2

I am working on an IR project, I need an alternative to both stemming (which returns unreal words) and lemmatization (which may not change the word at all)

So I looked for a way to get forms of a word.

This python script gives me derivationally_related_forms of a word (e.g. "retrieving"), using NLTK and Wordnet:

from nltk.corpus import wordnet as wn    

str = "retrieving"

synsets = wn.synsets(str)

s = set()
result = ""
for synset in synsets:
    related = None
    lemmas = synset.lemmas()
    for lemma in lemmas:
        forms = lemma.derivationally_related_forms()
        for form in forms:
            name = form.name()
            s.add(name)    

print(list(s))

The output is:

['recollection', 'recovery', 'regaining', 'think', 'retrieval', 'remembering', 'recall', 'recollective', 'thought', 'remembrance', 'recoverer', 'retriever']

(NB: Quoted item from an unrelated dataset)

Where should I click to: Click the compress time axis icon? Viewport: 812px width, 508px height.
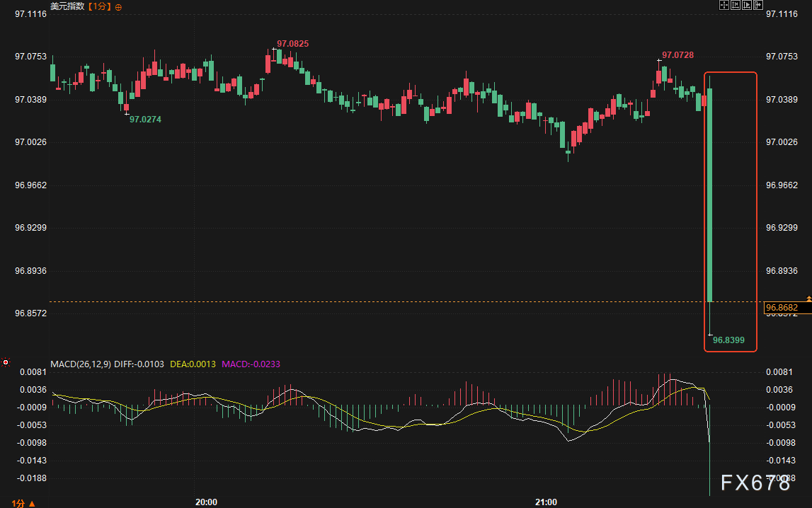pos(736,5)
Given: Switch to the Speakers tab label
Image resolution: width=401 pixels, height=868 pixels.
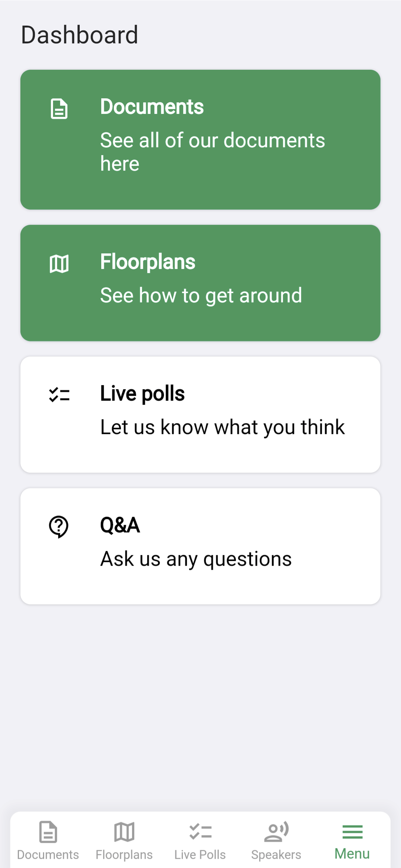Looking at the screenshot, I should 276,855.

But what I really want is only : 'retrieval' , 'retriever' , not 'think' or 'recovery'...etc

and the result is also missing other forms, such as: 'retrieve'

I know that the problem is that "synsets" include words different from my input word, so I get unrelated derivated forms

Is there a way to get the result I am expecting?

Nina
  • 508
  • 4
  • 21

1 Answers1

3

You could do what you currently do, then run a stemmer over the word list you get, and only keep the ones that have the same stem as the word you want.

Another approach, not using Wordnet, is to get a large dictionary that contains all derived forms, then do a fuzzy search on it. I just found this: https://github.com/dwyl/english-words/ (Which links back to this question How to get english language word database? )

The simplest algorithm would be an O(N) linear search, doing Levenshtein Distance on each. Or run your stemmer on each entry.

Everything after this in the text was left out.